WHAT THE EXERCISE ASKS
Would you print the records as they stand, down to the last character?

[Extracted data entries]
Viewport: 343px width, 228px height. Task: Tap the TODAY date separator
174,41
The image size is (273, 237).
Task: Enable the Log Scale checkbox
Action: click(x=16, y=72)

TASK SOLUTION
Viewport: 343px width, 228px height. Task: Tap the TODAY date separator
174,41
The image size is (273, 237).
Task: Enable the Log Scale checkbox
Action: click(x=16, y=72)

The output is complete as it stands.